05 | 09 | 2024

In definitiva, si aspettavano qualcosa di… differente, qualcosa di teatrale!

L’avanguardia di Peter Handke

«Questa non è una recita [...] Non abbiamo bisogno di essere teatralmente efficaci».

Cosa significa «decostruire il teatro in tutta la sua struttura»? «Smontare e distruggere la struttura del testo»?

Peter Handke, con il suo Insulti al pubblico, nel 1966 ha tentato di fare proprio questo, sconvolgendo la scena teatrale tedesca, ancora profondamente legata a Brecht e alle sue forme narrative. Un teatro senza trama, senza storia, (è oggi definito postdrammatico), un teatro sperimentale che ha al centro il testo e la sua interazione con la voce e con il corpo.

Luca Scarlini ha scelto questa pièce, nella traduzione di Francesco Fiorentino (Insulti al pubblico e altre pièces vocali, edizioni Quodlibet), per introdurre questa edizione degli Atti unici del Novecento e, accompagnare, o meglio scagliare con violenza, il pubblico in un mondo pressoché privo di riferimenti comprensibili. E mentre la decostruzione, la distruzione del teatro tradizionale si consuma sulla scena, il pubblico stesso diviene «termine di dialogo», per dirla come Scarlini, vero e proprio bersaglio, spettatore esterno ma al contempo interlocutore diretto degli attori.

Sfida complessa per Alessandro Ambrosi, Alice Fazzi e Francesco Halupca. La voce in quest'opera diviene strumento di totale sperimentazione (non a caso uno dei titoli dell’insieme di pièces di cui questo atto unico fa parte è Atti vocali) e viene utilizzata in ogni modo immaginabile: versi, sberleffi, pernacchie, litanie, canti ritmati, risate sguaiate, colpi di tosse; nessuna strada rimane inesplorata, la pura voce prende corpo e concretezza sulla scena.

«Noi e loro a poco a poco siamo un’unità» recitano gli attori, e gli spettatori disposti a dare attenzione a un testo così particolare ne vengono travolti, diventano parte integrante della rappresentazione.
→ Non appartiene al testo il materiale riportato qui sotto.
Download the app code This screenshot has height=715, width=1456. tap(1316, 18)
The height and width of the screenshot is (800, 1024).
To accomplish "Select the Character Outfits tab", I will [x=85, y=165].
Il distacco, espresso dal “loro” con cui gli attori parlano al pubblico del pubblico nelle prime battute, viene meno con il procedere dell’opera, mentre gli “insulti” del titolo iniziano a fare capolino. «Tu!» è già un insulto: rivolgersi al pubblico sfondando la quarta parete (anch’essa presa di mira) è il punto di svolta per il crescendo finale, una vera climax di epiteti che si fanno sempre più violenti ed espliciti, aprendo il testo a prospettive di critica socio-politica. «Eravate come fatti tutti con lo stesso stampo»: parole che si riempiono di significato distruggendo i confini dello spettacolo in corso.

Al cuore di questo testo c’è però la contraddizione, il passaggio repentino da un estremo al suo opposto, perfettamente messo in scena dalla regia. Dai sussurri alle urla, dalla perfetta immobilità alla danza sfrenata: alla potenza della performance vocale si accompagnano movimenti scenici che diventano estremi, quasi macchiettistici e che, a volte, sottolineano ed enfatizzano le parole; altre vi si oppongono, creando contrasti che conferiscono ulteriore potenza alla scena. «Non possiamo essere ambigui, non siamo dei clown», gridano gli attori, per poi lanciarsi a terra e cominciare a rotolare e a fare capriole. Uno sperimentare che è esplorare le possibilità della voce e del corpo, la loro interazione, il modo in cui la prima ha potere sul secondo e il secondo determina le sfumature della prima.

Un teatro sperimentale, di non facile accesso; è altamente probabile che il pubblico si aspetti «qualcosa di… differente, qualcosa di teatrale!».

Ma a volte è bello lasciarsi conquistare dall’inaspettato.